(THE TASKS):
(a) In the RATIS-2283 issue update, transcribe the text between "Xinhao GU updated" and "a new peer).", inclusive.
(b) Answer these questions from the RATIS-2283 issue update:
(i) Which flag stays false after the GrpcLogAppender thread restarts?
(ii) Which step cannot complete during a membership change?
(iii) Which thread logged the warning at 17:57:43,342?

(TEXT PASSAGE):
[ 
https://issues.apache.org/jira/browse/RATIS-2283?page=com.atlassian.jira.plugin.system.issuetabpanels:all-tabpanel
 ]

Xinhao GU updated RATIS-2283:
-----------------------------
    Description: 
h3. *Description*

After the {{GrpcLogAppender}} thread restarts, the {{catchup}} flag in the 
corresponding {{followerInfo}} remains {{{}false{}}}. This causes a critical 
issue when performing a membership change (e.g., adding a new peer). 
Specifically, {{checkProgress}} cannot complete, leading to indefinite blocking 
during the reconfiguration phase.
h3. Related Log 
{code:java}
2025-03-14 17:57:43,342 [grpc-default-executor-41] WARN  
o.a.r.g.s.GrpcAdminProtocolService:79 - Failed to setConfiguration: 
SetConfigurationRequest:client-7BB03FC6049C->5@group-000200000014, cid=15, 
seq=null, RW, null, SET_UNCONDITIONALLY, servers:[3|192.168.10.72:10750, 
4|192.168.10.73:10750, 5|192.168.10.74:10750, 7|192.168.10.76:10750], 
listeners:[] 
java.util.concurrent.CompletionException: 
org.apache.ratis.protocol.exceptions.ReconfigurationInProgressException: 
Reconfiguration is already in progress: conf: {index: 1, 
cur=peers:[3|192.168.10.72:10750, 4|192.168.10.73:10750, 
5|192.168.10.74:10750]|listeners:[], old=null}
    at org.apache.ratis.util.JavaUtils.callAsUnchecked(JavaUtils.java:122)
    at 
org.apache.ratis.server.impl.RaftServerImpl.lambda$executeSubmitServerRequestAsync$10(RaftServerImpl.java:902)
    at 
java.base/java.util.concurrent.CompletableFuture$AsyncSupply.run(CompletableFuture.java:1768)
    at 
java.base/java.util.concurrent.ThreadPoolExecutor.runWorker(ThreadPoolExecutor.java:1136)
    at 
java.base/java.util.concurrent.ThreadPoolExecutor$Worker.run(ThreadPoolExecutor.java:635)
    at java.base/java.lang.Thread.run(Thread.java:833)
Caused by: 
org.apache.ratis.protocol.exceptions.ReconfigurationInProgressException: 
Reconfiguration is already in progress: conf: {index: 1, 
cur=peers:[3|192.168.10.72:10750, 4|192.168.10.73:10750, 
5|192.168.10.74:10750]|listeners:[], old=null}
    at 
org.apache.ratis.server.impl.RaftServerImpl.setConfigurationAsync(RaftServerImpl.java:1320)
    at 
org.apache.ratis.server.impl.RaftServerProxy.lambda$null$24(RaftServerProxy.java:623)

(PROVIDED RECORDS):

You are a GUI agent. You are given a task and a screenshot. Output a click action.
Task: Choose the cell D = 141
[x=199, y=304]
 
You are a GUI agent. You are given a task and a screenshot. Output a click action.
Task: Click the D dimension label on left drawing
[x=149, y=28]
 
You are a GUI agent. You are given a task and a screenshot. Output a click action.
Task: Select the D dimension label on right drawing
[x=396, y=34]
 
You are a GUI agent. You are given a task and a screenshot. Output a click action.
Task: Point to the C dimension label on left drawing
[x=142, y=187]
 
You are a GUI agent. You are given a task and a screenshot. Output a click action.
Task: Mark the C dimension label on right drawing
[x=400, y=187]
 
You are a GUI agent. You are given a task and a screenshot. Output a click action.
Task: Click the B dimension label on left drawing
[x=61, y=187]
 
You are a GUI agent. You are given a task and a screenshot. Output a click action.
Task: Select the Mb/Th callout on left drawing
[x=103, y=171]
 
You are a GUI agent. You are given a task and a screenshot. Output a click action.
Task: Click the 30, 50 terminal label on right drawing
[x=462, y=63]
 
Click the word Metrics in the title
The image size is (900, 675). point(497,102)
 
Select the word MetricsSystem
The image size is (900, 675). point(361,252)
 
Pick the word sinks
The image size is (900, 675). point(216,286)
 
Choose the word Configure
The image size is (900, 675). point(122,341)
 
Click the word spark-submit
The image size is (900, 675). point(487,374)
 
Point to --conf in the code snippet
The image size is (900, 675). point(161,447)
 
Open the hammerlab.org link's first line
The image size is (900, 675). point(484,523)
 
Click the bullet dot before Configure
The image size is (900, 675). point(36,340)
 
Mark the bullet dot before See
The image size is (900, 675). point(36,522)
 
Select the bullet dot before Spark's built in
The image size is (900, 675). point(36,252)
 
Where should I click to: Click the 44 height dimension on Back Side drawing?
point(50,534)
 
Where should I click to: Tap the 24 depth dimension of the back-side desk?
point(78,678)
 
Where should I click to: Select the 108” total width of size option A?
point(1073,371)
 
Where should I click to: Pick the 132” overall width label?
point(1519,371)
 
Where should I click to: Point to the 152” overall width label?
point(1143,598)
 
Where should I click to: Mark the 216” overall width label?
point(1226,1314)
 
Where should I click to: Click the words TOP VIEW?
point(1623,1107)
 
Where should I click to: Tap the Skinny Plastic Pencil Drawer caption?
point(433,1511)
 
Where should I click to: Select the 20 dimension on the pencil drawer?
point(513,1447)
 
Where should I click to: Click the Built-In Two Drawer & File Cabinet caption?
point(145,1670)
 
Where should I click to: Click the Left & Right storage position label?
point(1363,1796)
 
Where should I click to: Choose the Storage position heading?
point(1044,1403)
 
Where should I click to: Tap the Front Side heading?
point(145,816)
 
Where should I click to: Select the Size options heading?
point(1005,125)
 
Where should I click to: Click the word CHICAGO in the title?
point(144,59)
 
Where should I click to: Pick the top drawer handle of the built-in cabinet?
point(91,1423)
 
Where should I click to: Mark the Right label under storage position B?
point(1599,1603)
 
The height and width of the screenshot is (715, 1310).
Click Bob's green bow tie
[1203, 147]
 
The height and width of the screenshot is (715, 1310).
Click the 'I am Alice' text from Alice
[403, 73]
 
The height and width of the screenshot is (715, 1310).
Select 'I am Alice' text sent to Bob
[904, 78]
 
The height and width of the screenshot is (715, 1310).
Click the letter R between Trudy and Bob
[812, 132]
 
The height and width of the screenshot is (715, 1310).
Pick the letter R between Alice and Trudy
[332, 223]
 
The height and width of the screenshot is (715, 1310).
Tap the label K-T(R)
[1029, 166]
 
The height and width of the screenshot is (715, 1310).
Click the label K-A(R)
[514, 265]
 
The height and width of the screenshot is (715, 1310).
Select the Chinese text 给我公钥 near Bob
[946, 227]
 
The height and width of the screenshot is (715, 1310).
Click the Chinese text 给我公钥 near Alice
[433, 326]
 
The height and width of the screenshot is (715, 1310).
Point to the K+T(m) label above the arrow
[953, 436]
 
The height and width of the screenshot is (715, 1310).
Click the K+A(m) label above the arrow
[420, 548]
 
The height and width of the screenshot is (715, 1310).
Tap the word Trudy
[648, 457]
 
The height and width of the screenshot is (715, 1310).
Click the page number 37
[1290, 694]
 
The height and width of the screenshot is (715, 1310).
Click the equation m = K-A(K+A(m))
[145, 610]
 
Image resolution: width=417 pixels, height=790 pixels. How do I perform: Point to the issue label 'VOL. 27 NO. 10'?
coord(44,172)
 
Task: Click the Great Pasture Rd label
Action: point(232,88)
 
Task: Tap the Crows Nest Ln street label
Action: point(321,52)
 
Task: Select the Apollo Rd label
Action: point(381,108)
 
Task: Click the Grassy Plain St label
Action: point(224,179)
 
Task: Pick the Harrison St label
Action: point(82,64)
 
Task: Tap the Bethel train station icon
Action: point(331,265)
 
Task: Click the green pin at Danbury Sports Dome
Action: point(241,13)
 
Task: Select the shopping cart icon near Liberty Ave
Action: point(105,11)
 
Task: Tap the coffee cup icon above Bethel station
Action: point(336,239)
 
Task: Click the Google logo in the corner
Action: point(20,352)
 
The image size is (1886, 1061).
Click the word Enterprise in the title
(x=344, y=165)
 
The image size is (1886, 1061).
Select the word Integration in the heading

(EXERCISE ANSWERS):
(a)
Xinhao GU updated RATIS-2283:
-----------------------------
    Description: 
h3. *Description*

After the {{GrpcLogAppender}} thread restarts, the {{catchup}} flag in the 
corresponding {{followerInfo}} remains {{{}false{}}}. This causes a critical 
issue when performing a membership change (e.g., adding a new peer).

(b)
(i) The catchup flag in the corresponding followerInfo.
(ii) checkProgress.
(iii) grpc-default-executor-41.